--- Exercise directions ---
Reproduce every line of the material below character for character, changing nothing.

--- Provided records ---
──────

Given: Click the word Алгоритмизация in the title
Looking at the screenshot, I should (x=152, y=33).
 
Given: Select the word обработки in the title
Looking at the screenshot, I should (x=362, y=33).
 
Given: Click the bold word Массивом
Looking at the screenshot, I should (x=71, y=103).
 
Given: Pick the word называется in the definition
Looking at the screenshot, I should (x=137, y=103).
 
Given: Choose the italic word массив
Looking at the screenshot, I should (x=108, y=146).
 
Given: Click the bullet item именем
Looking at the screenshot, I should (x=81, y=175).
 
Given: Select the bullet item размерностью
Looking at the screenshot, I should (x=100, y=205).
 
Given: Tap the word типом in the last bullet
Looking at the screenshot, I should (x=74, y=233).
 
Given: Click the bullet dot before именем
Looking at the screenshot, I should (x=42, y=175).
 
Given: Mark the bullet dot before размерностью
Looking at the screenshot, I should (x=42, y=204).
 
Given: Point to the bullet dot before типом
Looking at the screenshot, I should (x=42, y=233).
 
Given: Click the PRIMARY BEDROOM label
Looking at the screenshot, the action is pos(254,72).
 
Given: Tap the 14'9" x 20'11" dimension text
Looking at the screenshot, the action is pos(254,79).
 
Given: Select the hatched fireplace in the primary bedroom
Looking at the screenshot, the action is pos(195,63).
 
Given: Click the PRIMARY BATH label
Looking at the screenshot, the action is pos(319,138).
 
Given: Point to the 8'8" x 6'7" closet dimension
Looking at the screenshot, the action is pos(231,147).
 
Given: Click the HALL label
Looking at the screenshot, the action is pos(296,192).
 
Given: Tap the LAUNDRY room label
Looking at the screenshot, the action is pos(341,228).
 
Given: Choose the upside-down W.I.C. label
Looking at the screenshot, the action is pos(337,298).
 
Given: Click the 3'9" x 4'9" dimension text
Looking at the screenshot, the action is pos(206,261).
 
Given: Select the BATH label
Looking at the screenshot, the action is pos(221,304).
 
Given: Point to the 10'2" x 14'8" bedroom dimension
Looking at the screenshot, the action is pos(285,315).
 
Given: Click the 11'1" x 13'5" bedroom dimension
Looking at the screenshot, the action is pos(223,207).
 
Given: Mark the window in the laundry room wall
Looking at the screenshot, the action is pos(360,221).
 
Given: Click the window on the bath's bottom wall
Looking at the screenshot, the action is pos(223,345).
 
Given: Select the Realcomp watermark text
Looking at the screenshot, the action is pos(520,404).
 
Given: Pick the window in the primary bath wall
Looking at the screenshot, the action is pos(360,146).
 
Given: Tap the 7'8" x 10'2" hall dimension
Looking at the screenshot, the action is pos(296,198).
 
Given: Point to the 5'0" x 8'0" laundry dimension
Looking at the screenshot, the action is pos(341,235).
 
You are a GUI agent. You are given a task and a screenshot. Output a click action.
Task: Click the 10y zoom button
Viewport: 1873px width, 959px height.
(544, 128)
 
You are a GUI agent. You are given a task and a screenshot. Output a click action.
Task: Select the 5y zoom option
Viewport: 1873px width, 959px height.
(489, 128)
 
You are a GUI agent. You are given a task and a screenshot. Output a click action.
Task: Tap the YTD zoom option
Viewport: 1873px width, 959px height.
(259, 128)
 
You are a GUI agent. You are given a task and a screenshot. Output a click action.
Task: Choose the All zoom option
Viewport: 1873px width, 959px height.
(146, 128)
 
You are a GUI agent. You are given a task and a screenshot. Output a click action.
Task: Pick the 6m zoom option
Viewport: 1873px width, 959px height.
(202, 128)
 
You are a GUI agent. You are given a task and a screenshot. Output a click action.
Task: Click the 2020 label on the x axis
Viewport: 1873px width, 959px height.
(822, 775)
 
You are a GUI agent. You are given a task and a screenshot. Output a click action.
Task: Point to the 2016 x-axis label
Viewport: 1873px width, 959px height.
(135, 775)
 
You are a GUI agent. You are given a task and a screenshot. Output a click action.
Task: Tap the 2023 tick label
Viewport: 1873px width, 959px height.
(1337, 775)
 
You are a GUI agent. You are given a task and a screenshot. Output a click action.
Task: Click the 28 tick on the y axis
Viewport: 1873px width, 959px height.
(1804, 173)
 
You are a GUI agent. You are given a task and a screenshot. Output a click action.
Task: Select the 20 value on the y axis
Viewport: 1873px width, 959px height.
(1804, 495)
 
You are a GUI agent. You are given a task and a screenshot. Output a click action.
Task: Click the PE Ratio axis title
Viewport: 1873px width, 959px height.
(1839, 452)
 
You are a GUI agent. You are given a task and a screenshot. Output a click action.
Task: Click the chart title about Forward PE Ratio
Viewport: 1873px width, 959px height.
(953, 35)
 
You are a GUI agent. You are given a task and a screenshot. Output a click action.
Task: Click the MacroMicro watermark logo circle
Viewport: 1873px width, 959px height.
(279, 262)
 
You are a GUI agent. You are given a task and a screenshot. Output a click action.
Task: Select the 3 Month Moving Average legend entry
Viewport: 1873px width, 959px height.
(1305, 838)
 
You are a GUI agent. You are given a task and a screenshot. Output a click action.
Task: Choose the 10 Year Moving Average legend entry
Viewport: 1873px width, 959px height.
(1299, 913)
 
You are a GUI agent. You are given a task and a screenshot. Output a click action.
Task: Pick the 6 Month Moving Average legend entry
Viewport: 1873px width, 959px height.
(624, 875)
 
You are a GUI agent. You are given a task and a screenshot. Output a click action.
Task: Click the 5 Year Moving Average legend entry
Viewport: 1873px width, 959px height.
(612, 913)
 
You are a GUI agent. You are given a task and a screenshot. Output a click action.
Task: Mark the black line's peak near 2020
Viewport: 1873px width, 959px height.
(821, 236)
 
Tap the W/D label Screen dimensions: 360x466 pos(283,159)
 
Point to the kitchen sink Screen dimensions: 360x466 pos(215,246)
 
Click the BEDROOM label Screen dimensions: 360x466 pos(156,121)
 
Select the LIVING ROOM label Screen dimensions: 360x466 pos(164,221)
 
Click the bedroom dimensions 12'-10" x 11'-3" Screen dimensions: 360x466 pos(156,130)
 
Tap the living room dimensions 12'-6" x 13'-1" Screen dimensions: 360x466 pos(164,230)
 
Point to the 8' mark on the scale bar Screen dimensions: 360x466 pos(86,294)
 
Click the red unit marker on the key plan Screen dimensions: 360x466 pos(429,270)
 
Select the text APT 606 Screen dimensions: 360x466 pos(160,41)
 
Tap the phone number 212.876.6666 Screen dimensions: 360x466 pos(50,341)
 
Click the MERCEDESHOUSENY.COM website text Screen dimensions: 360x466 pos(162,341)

──────

--- Answer to the problem ---
Given: Click the word Алгоритмизация in the title
Looking at the screenshot, I should (x=152, y=33).
 
Given: Select the word обработки in the title
Looking at the screenshot, I should (x=362, y=33).
 
Given: Click the bold word Массивом
Looking at the screenshot, I should (x=71, y=103).
 
Given: Pick the word называется in the definition
Looking at the screenshot, I should (x=137, y=103).
 
Given: Choose the italic word массив
Looking at the screenshot, I should (x=108, y=146).
 
Given: Click the bullet item именем
Looking at the screenshot, I should (x=81, y=175).
 
Given: Select the bullet item размерностью
Looking at the screenshot, I should (x=100, y=205).
 
Given: Tap the word типом in the last bullet
Looking at the screenshot, I should (x=74, y=233).
 
Given: Click the bullet dot before именем
Looking at the screenshot, I should (x=42, y=175).
 
Given: Mark the bullet dot before размерностью
Looking at the screenshot, I should (x=42, y=204).
 
Given: Point to the bullet dot before типом
Looking at the screenshot, I should (x=42, y=233).
 
Given: Click the PRIMARY BEDROOM label
Looking at the screenshot, the action is pos(254,72).
 
Given: Tap the 14'9" x 20'11" dimension text
Looking at the screenshot, the action is pos(254,79).
 
Given: Select the hatched fireplace in the primary bedroom
Looking at the screenshot, the action is pos(195,63).
 
Given: Click the PRIMARY BATH label
Looking at the screenshot, the action is pos(319,138).
 
Given: Point to the 8'8" x 6'7" closet dimension
Looking at the screenshot, the action is pos(231,147).
 
Given: Click the HALL label
Looking at the screenshot, the action is pos(296,192).
 
Given: Tap the LAUNDRY room label
Looking at the screenshot, the action is pos(341,228).
 
Given: Choose the upside-down W.I.C. label
Looking at the screenshot, the action is pos(337,298).
 
Given: Click the 3'9" x 4'9" dimension text
Looking at the screenshot, the action is pos(206,261).
 
Given: Select the BATH label
Looking at the screenshot, the action is pos(221,304).
 
Given: Point to the 10'2" x 14'8" bedroom dimension
Looking at the screenshot, the action is pos(285,315).
 
Given: Click the 11'1" x 13'5" bedroom dimension
Looking at the screenshot, the action is pos(223,207).
 
Given: Mark the window in the laundry room wall
Looking at the screenshot, the action is pos(360,221).
 
Given: Click the window on the bath's bottom wall
Looking at the screenshot, the action is pos(223,345).
 
Given: Select the Realcomp watermark text
Looking at the screenshot, the action is pos(520,404).
 
Given: Pick the window in the primary bath wall
Looking at the screenshot, the action is pos(360,146).
 
Given: Tap the 7'8" x 10'2" hall dimension
Looking at the screenshot, the action is pos(296,198).
 
Given: Point to the 5'0" x 8'0" laundry dimension
Looking at the screenshot, the action is pos(341,235).
 
You are a GUI agent. You are given a task and a screenshot. Output a click action.
Task: Click the 10y zoom button
Viewport: 1873px width, 959px height.
(544, 128)
 
You are a GUI agent. You are given a task and a screenshot. Output a click action.
Task: Select the 5y zoom option
Viewport: 1873px width, 959px height.
(489, 128)
 
You are a GUI agent. You are given a task and a screenshot. Output a click action.
Task: Tap the YTD zoom option
Viewport: 1873px width, 959px height.
(259, 128)
 
You are a GUI agent. You are given a task and a screenshot. Output a click action.
Task: Choose the All zoom option
Viewport: 1873px width, 959px height.
(146, 128)
 
You are a GUI agent. You are given a task and a screenshot. Output a click action.
Task: Pick the 6m zoom option
Viewport: 1873px width, 959px height.
(202, 128)
 
You are a GUI agent. You are given a task and a screenshot. Output a click action.
Task: Click the 2020 label on the x axis
Viewport: 1873px width, 959px height.
(822, 775)
 
You are a GUI agent. You are given a task and a screenshot. Output a click action.
Task: Point to the 2016 x-axis label
Viewport: 1873px width, 959px height.
(135, 775)
 
You are a GUI agent. You are given a task and a screenshot. Output a click action.
Task: Tap the 2023 tick label
Viewport: 1873px width, 959px height.
(1337, 775)
 
You are a GUI agent. You are given a task and a screenshot. Output a click action.
Task: Click the 28 tick on the y axis
Viewport: 1873px width, 959px height.
(1804, 173)
 
You are a GUI agent. You are given a task and a screenshot. Output a click action.
Task: Select the 20 value on the y axis
Viewport: 1873px width, 959px height.
(1804, 495)
 
You are a GUI agent. You are given a task and a screenshot. Output a click action.
Task: Click the PE Ratio axis title
Viewport: 1873px width, 959px height.
(1839, 452)
 
You are a GUI agent. You are given a task and a screenshot. Output a click action.
Task: Click the chart title about Forward PE Ratio
Viewport: 1873px width, 959px height.
(953, 35)
 
You are a GUI agent. You are given a task and a screenshot. Output a click action.
Task: Click the MacroMicro watermark logo circle
Viewport: 1873px width, 959px height.
(279, 262)
 
You are a GUI agent. You are given a task and a screenshot. Output a click action.
Task: Select the 3 Month Moving Average legend entry
Viewport: 1873px width, 959px height.
(1305, 838)
 
You are a GUI agent. You are given a task and a screenshot. Output a click action.
Task: Choose the 10 Year Moving Average legend entry
Viewport: 1873px width, 959px height.
(1299, 913)
 
You are a GUI agent. You are given a task and a screenshot. Output a click action.
Task: Pick the 6 Month Moving Average legend entry
Viewport: 1873px width, 959px height.
(624, 875)
 
You are a GUI agent. You are given a task and a screenshot. Output a click action.
Task: Click the 5 Year Moving Average legend entry
Viewport: 1873px width, 959px height.
(612, 913)
 
You are a GUI agent. You are given a task and a screenshot. Output a click action.
Task: Mark the black line's peak near 2020
Viewport: 1873px width, 959px height.
(821, 236)
 
Tap the W/D label Screen dimensions: 360x466 pos(283,159)
 
Point to the kitchen sink Screen dimensions: 360x466 pos(215,246)
 
Click the BEDROOM label Screen dimensions: 360x466 pos(156,121)
 
Select the LIVING ROOM label Screen dimensions: 360x466 pos(164,221)
 
Click the bedroom dimensions 12'-10" x 11'-3" Screen dimensions: 360x466 pos(156,130)
 
Tap the living room dimensions 12'-6" x 13'-1" Screen dimensions: 360x466 pos(164,230)
 
Point to the 8' mark on the scale bar Screen dimensions: 360x466 pos(86,294)
 
Click the red unit marker on the key plan Screen dimensions: 360x466 pos(429,270)
 
Select the text APT 606 Screen dimensions: 360x466 pos(160,41)
 
Tap the phone number 212.876.6666 Screen dimensions: 360x466 pos(50,341)
 
Click the MERCEDESHOUSENY.COM website text Screen dimensions: 360x466 pos(162,341)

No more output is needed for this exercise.